Neena Cheema worked 17 years for the airline, but was fired in February 2016 after she pocketed four unopened packages of almonds and a tube of unused hand lotion left by a passenger in a plane’s first class section. Cheema was in a rush and forgot the items were in her pocket, instead of throwing them in the garbage.
While subsequently meeting a supervisor to talk about vacation scheduling, Cheema discovered the items were in her pocket and gave them to the supervisor.
The supervisor then reported the incident to her superior and claimed Cheema offered the items as a bribe. Cheema was called for an investigation hearing that she attended with a shop steward from her union, International Association of Machinists and Aerospace Workers lodge 140. Cheema was suspended pending discharge.
An arbitrator and judge upheld the firing, but the judge referred the case to another arbitrator. This time it was veteran arbitrator Vince Ready who came to the same conclusion.
On June 5, Justice Jasvinder Basran denied Cheema standing to pursue another judicial review. Her only avenue of appeal is to the Canadian Industrial Relations Board.
Basran found that the collective agreement does not make workers individual parties to grievances or arbitrations, because they are contracts between the union and the employer.
“Following certification, the employer loses the right to negotiate directly with the employees, and the union takes on the exclusive responsibility to negotiate on their behalf,” Basran ruled. “Under a collective agreement, administering grievances is one of a union’s essential roles.”
Despite that finding, Basran said he sympathized with Cheema’s predicament.
“The relatively minor transgressions of removing a few packets of leftover almonds and some lotion, even when combined with the bewildering assertion that she attempted to use these items to bribe a fellow Air Canada employee, does not appear to be a firing offence,” Basran ruled. “The reliance on a purported zero-tolerance test is not determinative because a decision to terminate a long‑term employee requires the application of judgment and some semblance of proportionality.”
Basran was puzzled by Ready’s conclusion that Cheema’s actions merited firing, but accepted that Ready had applied the relevant test to the facts of the case.

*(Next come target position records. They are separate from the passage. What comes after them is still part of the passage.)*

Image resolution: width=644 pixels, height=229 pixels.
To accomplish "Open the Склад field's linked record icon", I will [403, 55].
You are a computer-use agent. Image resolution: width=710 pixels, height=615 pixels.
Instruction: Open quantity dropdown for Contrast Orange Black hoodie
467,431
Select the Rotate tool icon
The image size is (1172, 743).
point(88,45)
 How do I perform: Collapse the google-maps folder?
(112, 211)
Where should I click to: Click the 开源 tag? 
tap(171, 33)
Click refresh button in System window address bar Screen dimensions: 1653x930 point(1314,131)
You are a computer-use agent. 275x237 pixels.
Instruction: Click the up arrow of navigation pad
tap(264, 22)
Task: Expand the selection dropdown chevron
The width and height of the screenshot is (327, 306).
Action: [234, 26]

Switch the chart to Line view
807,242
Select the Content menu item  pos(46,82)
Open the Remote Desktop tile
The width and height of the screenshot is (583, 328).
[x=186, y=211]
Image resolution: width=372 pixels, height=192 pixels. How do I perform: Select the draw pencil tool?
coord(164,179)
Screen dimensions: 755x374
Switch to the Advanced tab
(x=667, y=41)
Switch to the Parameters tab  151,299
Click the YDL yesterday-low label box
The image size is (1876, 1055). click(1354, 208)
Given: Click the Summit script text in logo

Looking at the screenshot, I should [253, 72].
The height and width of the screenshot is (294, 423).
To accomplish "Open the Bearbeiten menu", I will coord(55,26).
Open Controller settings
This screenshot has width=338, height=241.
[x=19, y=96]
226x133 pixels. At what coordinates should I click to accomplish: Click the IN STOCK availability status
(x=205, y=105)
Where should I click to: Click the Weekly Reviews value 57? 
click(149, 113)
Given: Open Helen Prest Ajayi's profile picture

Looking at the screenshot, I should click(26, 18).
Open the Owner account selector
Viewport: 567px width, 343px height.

“I suspect that over the almost 80 years of labour relations between unions and Air Canada, there have been Air Canada employees who have done far worse things and received much lighter penalties that fall well short of termination.”
There was small relief for Cheema, when Basran exercised discretion not to award costs against her.
”I do not believe such an order is justified in circumstances where a long term, 17‑year employee finds herself confronting both her former employer and union, whose positions are perfectly aligned with one another. She undertook this litigation to do whatever she could to continue her career after being terminated over a few nuts and a tube of lotion.”